• [WORK INSTRUCTION] Write out the listing again, exactly as it appears below.

━━━━━━

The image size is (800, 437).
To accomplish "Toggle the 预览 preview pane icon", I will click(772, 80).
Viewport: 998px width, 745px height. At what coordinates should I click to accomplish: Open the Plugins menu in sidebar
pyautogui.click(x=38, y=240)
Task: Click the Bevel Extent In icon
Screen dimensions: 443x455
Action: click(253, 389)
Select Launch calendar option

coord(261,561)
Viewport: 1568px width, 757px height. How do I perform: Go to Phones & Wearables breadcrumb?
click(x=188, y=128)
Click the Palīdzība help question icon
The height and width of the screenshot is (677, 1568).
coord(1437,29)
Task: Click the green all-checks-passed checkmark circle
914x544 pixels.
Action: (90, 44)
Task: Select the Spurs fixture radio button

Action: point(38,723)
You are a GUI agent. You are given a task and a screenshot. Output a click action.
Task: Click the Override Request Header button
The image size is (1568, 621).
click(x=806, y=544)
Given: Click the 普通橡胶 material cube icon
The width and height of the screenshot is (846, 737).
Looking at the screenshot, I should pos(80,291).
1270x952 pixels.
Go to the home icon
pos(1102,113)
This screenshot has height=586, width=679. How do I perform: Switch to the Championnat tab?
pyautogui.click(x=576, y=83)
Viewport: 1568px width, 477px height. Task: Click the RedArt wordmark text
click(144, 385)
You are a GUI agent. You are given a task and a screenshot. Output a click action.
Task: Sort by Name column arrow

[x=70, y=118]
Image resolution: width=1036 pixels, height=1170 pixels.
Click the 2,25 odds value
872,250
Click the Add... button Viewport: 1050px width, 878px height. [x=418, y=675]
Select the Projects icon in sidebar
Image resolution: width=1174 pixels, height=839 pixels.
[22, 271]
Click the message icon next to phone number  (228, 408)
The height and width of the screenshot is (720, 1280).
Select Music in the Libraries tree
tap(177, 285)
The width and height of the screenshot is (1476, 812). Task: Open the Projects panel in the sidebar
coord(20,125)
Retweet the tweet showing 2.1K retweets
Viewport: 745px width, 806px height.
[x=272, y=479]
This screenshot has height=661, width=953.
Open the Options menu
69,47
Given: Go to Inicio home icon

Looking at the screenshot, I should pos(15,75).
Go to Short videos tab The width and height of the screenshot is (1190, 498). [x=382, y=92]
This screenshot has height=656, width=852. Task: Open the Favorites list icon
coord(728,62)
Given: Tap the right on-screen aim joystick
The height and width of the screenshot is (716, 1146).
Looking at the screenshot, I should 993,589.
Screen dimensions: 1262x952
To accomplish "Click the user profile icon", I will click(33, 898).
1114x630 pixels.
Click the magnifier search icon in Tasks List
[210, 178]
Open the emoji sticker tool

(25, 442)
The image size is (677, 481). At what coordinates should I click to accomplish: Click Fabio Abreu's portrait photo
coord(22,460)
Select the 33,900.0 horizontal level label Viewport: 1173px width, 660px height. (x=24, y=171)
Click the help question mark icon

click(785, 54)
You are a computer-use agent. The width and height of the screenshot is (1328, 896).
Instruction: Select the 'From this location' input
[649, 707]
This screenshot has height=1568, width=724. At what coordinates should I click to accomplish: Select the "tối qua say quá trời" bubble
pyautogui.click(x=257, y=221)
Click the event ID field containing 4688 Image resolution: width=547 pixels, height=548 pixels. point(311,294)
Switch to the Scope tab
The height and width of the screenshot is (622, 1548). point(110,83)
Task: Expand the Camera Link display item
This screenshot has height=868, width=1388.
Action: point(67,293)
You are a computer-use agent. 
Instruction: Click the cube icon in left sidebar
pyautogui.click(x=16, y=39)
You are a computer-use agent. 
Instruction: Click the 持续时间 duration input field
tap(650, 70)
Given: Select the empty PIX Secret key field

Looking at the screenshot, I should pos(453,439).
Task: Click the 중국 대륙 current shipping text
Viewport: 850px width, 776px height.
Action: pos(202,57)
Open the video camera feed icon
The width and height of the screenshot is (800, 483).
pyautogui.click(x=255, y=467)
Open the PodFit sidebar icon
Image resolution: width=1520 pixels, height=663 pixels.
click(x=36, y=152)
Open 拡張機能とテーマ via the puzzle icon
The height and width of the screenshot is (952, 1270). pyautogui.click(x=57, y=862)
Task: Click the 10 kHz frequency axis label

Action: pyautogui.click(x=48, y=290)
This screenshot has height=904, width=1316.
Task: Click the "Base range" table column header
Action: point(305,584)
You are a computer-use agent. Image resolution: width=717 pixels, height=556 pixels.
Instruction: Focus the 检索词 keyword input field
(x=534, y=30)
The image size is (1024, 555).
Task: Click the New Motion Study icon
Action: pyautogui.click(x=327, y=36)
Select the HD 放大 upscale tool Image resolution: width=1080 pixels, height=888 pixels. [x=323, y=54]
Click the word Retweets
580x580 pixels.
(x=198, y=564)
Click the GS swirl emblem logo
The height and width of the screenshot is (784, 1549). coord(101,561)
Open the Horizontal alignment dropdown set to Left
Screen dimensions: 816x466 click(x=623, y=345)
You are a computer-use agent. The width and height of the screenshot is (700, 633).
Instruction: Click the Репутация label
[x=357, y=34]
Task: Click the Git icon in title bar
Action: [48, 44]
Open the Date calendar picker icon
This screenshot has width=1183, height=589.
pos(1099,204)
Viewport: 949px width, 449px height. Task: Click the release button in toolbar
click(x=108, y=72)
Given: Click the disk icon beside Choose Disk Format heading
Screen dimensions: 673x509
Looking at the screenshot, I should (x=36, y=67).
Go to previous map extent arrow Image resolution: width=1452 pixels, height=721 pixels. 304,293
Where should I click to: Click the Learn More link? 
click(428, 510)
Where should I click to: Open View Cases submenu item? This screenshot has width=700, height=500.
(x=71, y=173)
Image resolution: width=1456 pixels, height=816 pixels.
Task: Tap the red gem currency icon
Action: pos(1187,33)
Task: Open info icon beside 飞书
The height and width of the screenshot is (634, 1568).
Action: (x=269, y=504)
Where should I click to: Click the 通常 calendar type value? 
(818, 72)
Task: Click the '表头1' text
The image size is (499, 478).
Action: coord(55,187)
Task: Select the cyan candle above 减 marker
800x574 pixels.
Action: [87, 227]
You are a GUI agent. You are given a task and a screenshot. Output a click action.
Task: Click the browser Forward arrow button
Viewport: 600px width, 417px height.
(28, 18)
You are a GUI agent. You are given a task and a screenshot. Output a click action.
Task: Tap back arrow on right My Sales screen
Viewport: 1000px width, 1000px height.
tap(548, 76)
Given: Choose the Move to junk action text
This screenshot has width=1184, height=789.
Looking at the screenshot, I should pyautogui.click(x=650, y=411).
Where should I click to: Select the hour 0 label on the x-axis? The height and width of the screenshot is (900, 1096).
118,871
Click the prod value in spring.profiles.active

━━━━━━

• [YOUR SOLUTION]
The image size is (800, 437).
To accomplish "Toggle the 预览 preview pane icon", I will click(772, 80).
Viewport: 998px width, 745px height. At what coordinates should I click to accomplish: Open the Plugins menu in sidebar
pyautogui.click(x=38, y=240)
Task: Click the Bevel Extent In icon
Screen dimensions: 443x455
Action: click(253, 389)
Select Launch calendar option

coord(261,561)
Viewport: 1568px width, 757px height. How do I perform: Go to Phones & Wearables breadcrumb?
click(x=188, y=128)
Click the Palīdzība help question icon
The height and width of the screenshot is (677, 1568).
coord(1437,29)
Task: Click the green all-checks-passed checkmark circle
914x544 pixels.
Action: (90, 44)
Task: Select the Spurs fixture radio button

Action: point(38,723)
You are a GUI agent. You are given a task and a screenshot. Output a click action.
Task: Click the Override Request Header button
The image size is (1568, 621).
click(x=806, y=544)
Given: Click the 普通橡胶 material cube icon
The width and height of the screenshot is (846, 737).
Looking at the screenshot, I should pos(80,291).
1270x952 pixels.
Go to the home icon
pos(1102,113)
This screenshot has height=586, width=679. How do I perform: Switch to the Championnat tab?
pyautogui.click(x=576, y=83)
Viewport: 1568px width, 477px height. Task: Click the RedArt wordmark text
click(144, 385)
You are a GUI agent. You are given a task and a screenshot. Output a click action.
Task: Sort by Name column arrow

[x=70, y=118]
Image resolution: width=1036 pixels, height=1170 pixels.
Click the 2,25 odds value
872,250
Click the Add... button Viewport: 1050px width, 878px height. [x=418, y=675]
Select the Projects icon in sidebar
Image resolution: width=1174 pixels, height=839 pixels.
[22, 271]
Click the message icon next to phone number  (228, 408)
The height and width of the screenshot is (720, 1280).
Select Music in the Libraries tree
tap(177, 285)
The width and height of the screenshot is (1476, 812). Task: Open the Projects panel in the sidebar
coord(20,125)
Retweet the tweet showing 2.1K retweets
Viewport: 745px width, 806px height.
[x=272, y=479]
This screenshot has height=661, width=953.
Open the Options menu
69,47
Given: Go to Inicio home icon

Looking at the screenshot, I should pos(15,75).
Go to Short videos tab The width and height of the screenshot is (1190, 498). [x=382, y=92]
This screenshot has height=656, width=852. Task: Open the Favorites list icon
coord(728,62)
Given: Tap the right on-screen aim joystick
The height and width of the screenshot is (716, 1146).
Looking at the screenshot, I should 993,589.
Screen dimensions: 1262x952
To accomplish "Click the user profile icon", I will click(33, 898).
1114x630 pixels.
Click the magnifier search icon in Tasks List
[210, 178]
Open the emoji sticker tool

(25, 442)
The image size is (677, 481). At what coordinates should I click to accomplish: Click Fabio Abreu's portrait photo
coord(22,460)
Select the 33,900.0 horizontal level label Viewport: 1173px width, 660px height. (x=24, y=171)
Click the help question mark icon

click(785, 54)
You are a computer-use agent. The width and height of the screenshot is (1328, 896).
Instruction: Select the 'From this location' input
[649, 707]
This screenshot has height=1568, width=724. At what coordinates should I click to accomplish: Select the "tối qua say quá trời" bubble
pyautogui.click(x=257, y=221)
Click the event ID field containing 4688 Image resolution: width=547 pixels, height=548 pixels. point(311,294)
Switch to the Scope tab
The height and width of the screenshot is (622, 1548). point(110,83)
Task: Expand the Camera Link display item
This screenshot has height=868, width=1388.
Action: point(67,293)
You are a computer-use agent. 
Instruction: Click the cube icon in left sidebar
pyautogui.click(x=16, y=39)
You are a computer-use agent. 
Instruction: Click the 持续时间 duration input field
tap(650, 70)
Given: Select the empty PIX Secret key field

Looking at the screenshot, I should pos(453,439).
Task: Click the 중국 대륙 current shipping text
Viewport: 850px width, 776px height.
Action: pos(202,57)
Open the video camera feed icon
The width and height of the screenshot is (800, 483).
pyautogui.click(x=255, y=467)
Open the PodFit sidebar icon
Image resolution: width=1520 pixels, height=663 pixels.
click(x=36, y=152)
Open 拡張機能とテーマ via the puzzle icon
The height and width of the screenshot is (952, 1270). pyautogui.click(x=57, y=862)
Task: Click the 10 kHz frequency axis label

Action: pyautogui.click(x=48, y=290)
This screenshot has height=904, width=1316.
Task: Click the "Base range" table column header
Action: point(305,584)
You are a computer-use agent. Image resolution: width=717 pixels, height=556 pixels.
Instruction: Focus the 检索词 keyword input field
(x=534, y=30)
The image size is (1024, 555).
Task: Click the New Motion Study icon
Action: pyautogui.click(x=327, y=36)
Select the HD 放大 upscale tool Image resolution: width=1080 pixels, height=888 pixels. [x=323, y=54]
Click the word Retweets
580x580 pixels.
(x=198, y=564)
Click the GS swirl emblem logo
The height and width of the screenshot is (784, 1549). coord(101,561)
Open the Horizontal alignment dropdown set to Left
Screen dimensions: 816x466 click(x=623, y=345)
You are a computer-use agent. The width and height of the screenshot is (700, 633).
Instruction: Click the Репутация label
[x=357, y=34]
Task: Click the Git icon in title bar
Action: [48, 44]
Open the Date calendar picker icon
This screenshot has width=1183, height=589.
pos(1099,204)
Viewport: 949px width, 449px height. Task: Click the release button in toolbar
click(x=108, y=72)
Given: Click the disk icon beside Choose Disk Format heading
Screen dimensions: 673x509
Looking at the screenshot, I should (x=36, y=67).
Go to previous map extent arrow Image resolution: width=1452 pixels, height=721 pixels. 304,293
Where should I click to: Click the Learn More link? 
click(428, 510)
Where should I click to: Open View Cases submenu item? This screenshot has width=700, height=500.
(x=71, y=173)
Image resolution: width=1456 pixels, height=816 pixels.
Task: Tap the red gem currency icon
Action: pos(1187,33)
Task: Open info icon beside 飞书
The height and width of the screenshot is (634, 1568).
Action: (x=269, y=504)
Where should I click to: Click the 通常 calendar type value? 
(818, 72)
Task: Click the '表头1' text
The image size is (499, 478).
Action: coord(55,187)
Task: Select the cyan candle above 减 marker
800x574 pixels.
Action: [87, 227]
You are a GUI agent. You are given a task and a screenshot. Output a click action.
Task: Click the browser Forward arrow button
Viewport: 600px width, 417px height.
(28, 18)
You are a GUI agent. You are given a task and a screenshot. Output a click action.
Task: Tap back arrow on right My Sales screen
Viewport: 1000px width, 1000px height.
tap(548, 76)
Given: Choose the Move to junk action text
This screenshot has width=1184, height=789.
Looking at the screenshot, I should pyautogui.click(x=650, y=411).
Where should I click to: Select the hour 0 label on the x-axis? The height and width of the screenshot is (900, 1096).
118,871
Click the prod value in spring.profiles.active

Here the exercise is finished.